A cancer vaccine is a vaccine that either treats existing cancer or prevents development of a cancer. Vaccines that treat existing cancer are known as therapeutic cancer vaccines.

Some/many of the vaccines are "autologous", being prepared from samples taken from the patient, and are specific to that patient.

Some researchers claim that cancerous cells routinely arise and are destroyed by the immune system; and that tumors form when the immune system fails to destroy them.

Some types of cancer, such as cervical cancer and some , are caused by viruses (oncoviruses). Traditional vaccines against those viruses, such as HPV vaccine and hepatitis B vaccine, prevent those types of cancer. These vaccines are not further discussed in this article. Other cancers are to some extent caused by bacterial infections (e.g. stomach cancer and Helicobacter pylori). Traditional vaccines against cancer-causing bacteria (oncobacteria) are not further discussed in this article.

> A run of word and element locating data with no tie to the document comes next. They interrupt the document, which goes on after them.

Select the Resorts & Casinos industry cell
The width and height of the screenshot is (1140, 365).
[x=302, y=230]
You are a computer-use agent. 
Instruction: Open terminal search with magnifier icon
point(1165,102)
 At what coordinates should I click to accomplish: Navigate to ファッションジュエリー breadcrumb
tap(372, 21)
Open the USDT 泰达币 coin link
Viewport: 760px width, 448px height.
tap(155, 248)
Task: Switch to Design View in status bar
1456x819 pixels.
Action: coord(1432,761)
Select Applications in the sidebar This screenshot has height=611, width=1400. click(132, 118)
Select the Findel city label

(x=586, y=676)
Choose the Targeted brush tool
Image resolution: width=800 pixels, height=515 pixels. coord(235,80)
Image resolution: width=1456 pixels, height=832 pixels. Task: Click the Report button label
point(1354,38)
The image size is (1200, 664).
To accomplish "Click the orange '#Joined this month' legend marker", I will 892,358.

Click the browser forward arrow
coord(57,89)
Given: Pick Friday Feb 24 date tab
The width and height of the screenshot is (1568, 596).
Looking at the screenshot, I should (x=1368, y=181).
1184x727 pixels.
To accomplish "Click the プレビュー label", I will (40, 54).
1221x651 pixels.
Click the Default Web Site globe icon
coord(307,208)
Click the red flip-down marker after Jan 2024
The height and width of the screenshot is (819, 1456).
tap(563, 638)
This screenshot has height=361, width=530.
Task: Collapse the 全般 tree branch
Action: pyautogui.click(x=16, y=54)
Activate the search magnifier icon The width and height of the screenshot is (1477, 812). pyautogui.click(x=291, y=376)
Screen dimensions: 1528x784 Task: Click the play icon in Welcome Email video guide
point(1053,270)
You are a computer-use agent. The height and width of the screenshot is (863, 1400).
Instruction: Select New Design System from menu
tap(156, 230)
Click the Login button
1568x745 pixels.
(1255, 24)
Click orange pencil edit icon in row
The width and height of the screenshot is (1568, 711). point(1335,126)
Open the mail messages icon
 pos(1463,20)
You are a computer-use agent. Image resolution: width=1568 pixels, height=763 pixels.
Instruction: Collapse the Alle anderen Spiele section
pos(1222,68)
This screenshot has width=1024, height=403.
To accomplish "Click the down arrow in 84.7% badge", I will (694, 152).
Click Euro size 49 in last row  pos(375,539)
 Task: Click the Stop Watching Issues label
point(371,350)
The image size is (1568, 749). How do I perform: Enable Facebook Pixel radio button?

One approach to cancer vaccination is to separate proteins from cancer cells and immunize patients against those proteins as antigens, in the hope of stimulating the immune system to kill the cancer cells. Research on cancer vaccines is underway for treatment of breast, lung, colon, skin, kidney, prostate and other cancers.

Another approach is to generate an immune response in situ in the patient using oncolytic viruses. This approach was used in the drug talimogene laherparepvec, a version of herpes simplex virus engineered to selectively replicate in tumor tissue and to express the immune stimulatory protein GM-CSF. This enhances the anti-tumor immune response to tumor antigens released following viral lysis and provides a patient-specific vaccine.

In a phase III trial of follicular lymphoma (a type of non-Hodgkin's lymphoma), investigators reported that the BiovaxID (on average) prolonged remission by 44.2 months, versus 30.6 months for the control.